WHAT YOU NEED TO DO: Write out the listing below line for line, without changing any entry.

Word and element pointing entries:
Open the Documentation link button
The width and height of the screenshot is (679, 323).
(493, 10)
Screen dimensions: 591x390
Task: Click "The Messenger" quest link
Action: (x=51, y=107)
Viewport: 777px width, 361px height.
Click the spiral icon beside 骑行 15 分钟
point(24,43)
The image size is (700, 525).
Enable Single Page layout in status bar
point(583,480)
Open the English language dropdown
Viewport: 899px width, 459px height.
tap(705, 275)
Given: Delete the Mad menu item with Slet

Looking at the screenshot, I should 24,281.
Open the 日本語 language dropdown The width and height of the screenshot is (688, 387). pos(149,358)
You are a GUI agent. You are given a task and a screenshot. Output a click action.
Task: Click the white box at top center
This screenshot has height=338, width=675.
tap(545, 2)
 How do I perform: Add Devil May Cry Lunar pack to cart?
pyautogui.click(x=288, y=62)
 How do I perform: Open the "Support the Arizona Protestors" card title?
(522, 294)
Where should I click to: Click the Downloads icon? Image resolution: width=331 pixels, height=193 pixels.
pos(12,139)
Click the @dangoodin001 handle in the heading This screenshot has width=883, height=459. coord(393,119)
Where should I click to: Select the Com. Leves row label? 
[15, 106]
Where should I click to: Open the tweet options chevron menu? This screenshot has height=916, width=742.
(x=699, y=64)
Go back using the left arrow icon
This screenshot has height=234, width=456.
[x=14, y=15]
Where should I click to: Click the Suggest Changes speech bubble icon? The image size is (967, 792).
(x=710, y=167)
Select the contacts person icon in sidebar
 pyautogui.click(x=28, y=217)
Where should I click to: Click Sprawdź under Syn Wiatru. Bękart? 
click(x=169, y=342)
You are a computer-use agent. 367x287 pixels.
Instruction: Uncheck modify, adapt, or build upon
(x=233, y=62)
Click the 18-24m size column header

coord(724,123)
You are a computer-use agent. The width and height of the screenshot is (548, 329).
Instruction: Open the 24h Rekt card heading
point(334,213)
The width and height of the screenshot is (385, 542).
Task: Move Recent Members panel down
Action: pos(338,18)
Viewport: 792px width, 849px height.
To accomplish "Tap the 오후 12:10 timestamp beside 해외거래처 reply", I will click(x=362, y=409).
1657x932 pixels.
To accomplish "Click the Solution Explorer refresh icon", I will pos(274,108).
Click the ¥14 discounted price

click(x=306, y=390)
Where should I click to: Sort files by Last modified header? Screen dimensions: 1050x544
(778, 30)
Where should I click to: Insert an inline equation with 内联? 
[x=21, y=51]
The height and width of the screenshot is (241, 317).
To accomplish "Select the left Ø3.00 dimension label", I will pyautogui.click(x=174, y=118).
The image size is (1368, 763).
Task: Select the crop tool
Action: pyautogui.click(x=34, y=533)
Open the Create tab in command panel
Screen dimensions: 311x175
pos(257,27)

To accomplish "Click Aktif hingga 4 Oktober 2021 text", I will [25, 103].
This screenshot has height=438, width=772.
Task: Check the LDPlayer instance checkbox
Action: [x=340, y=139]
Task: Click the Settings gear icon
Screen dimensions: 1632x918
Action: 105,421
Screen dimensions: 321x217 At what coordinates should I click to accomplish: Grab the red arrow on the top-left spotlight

SOLUTION BELOW:
Open the Documentation link button
The width and height of the screenshot is (679, 323).
(493, 10)
Screen dimensions: 591x390
Task: Click "The Messenger" quest link
Action: (x=51, y=107)
Viewport: 777px width, 361px height.
Click the spiral icon beside 骑行 15 分钟
point(24,43)
The image size is (700, 525).
Enable Single Page layout in status bar
point(583,480)
Open the English language dropdown
Viewport: 899px width, 459px height.
tap(705, 275)
Given: Delete the Mad menu item with Slet

Looking at the screenshot, I should 24,281.
Open the 日本語 language dropdown The width and height of the screenshot is (688, 387). pos(149,358)
You are a GUI agent. You are given a task and a screenshot. Output a click action.
Task: Click the white box at top center
This screenshot has height=338, width=675.
tap(545, 2)
 How do I perform: Add Devil May Cry Lunar pack to cart?
pyautogui.click(x=288, y=62)
 How do I perform: Open the "Support the Arizona Protestors" card title?
(522, 294)
Where should I click to: Click the Downloads icon? Image resolution: width=331 pixels, height=193 pixels.
pos(12,139)
Click the @dangoodin001 handle in the heading This screenshot has width=883, height=459. coord(393,119)
Where should I click to: Select the Com. Leves row label? 
[15, 106]
Where should I click to: Open the tweet options chevron menu? This screenshot has height=916, width=742.
(x=699, y=64)
Go back using the left arrow icon
This screenshot has height=234, width=456.
[x=14, y=15]
Where should I click to: Click the Suggest Changes speech bubble icon? The image size is (967, 792).
(x=710, y=167)
Select the contacts person icon in sidebar
 pyautogui.click(x=28, y=217)
Where should I click to: Click Sprawdź under Syn Wiatru. Bękart? 
click(x=169, y=342)
You are a computer-use agent. 367x287 pixels.
Instruction: Uncheck modify, adapt, or build upon
(x=233, y=62)
Click the 18-24m size column header

coord(724,123)
You are a computer-use agent. The width and height of the screenshot is (548, 329).
Instruction: Open the 24h Rekt card heading
point(334,213)
The width and height of the screenshot is (385, 542).
Task: Move Recent Members panel down
Action: pos(338,18)
Viewport: 792px width, 849px height.
To accomplish "Tap the 오후 12:10 timestamp beside 해외거래처 reply", I will click(x=362, y=409).
1657x932 pixels.
To accomplish "Click the Solution Explorer refresh icon", I will pos(274,108).
Click the ¥14 discounted price

click(x=306, y=390)
Where should I click to: Sort files by Last modified header? Screen dimensions: 1050x544
(778, 30)
Where should I click to: Insert an inline equation with 内联? 
[x=21, y=51]
The height and width of the screenshot is (241, 317).
To accomplish "Select the left Ø3.00 dimension label", I will pyautogui.click(x=174, y=118).
The image size is (1368, 763).
Task: Select the crop tool
Action: pyautogui.click(x=34, y=533)
Open the Create tab in command panel
Screen dimensions: 311x175
pos(257,27)

To accomplish "Click Aktif hingga 4 Oktober 2021 text", I will [25, 103].
This screenshot has height=438, width=772.
Task: Check the LDPlayer instance checkbox
Action: [x=340, y=139]
Task: Click the Settings gear icon
Screen dimensions: 1632x918
Action: 105,421
Screen dimensions: 321x217 At what coordinates should I click to accomplish: Grab the red arrow on the top-left spotlight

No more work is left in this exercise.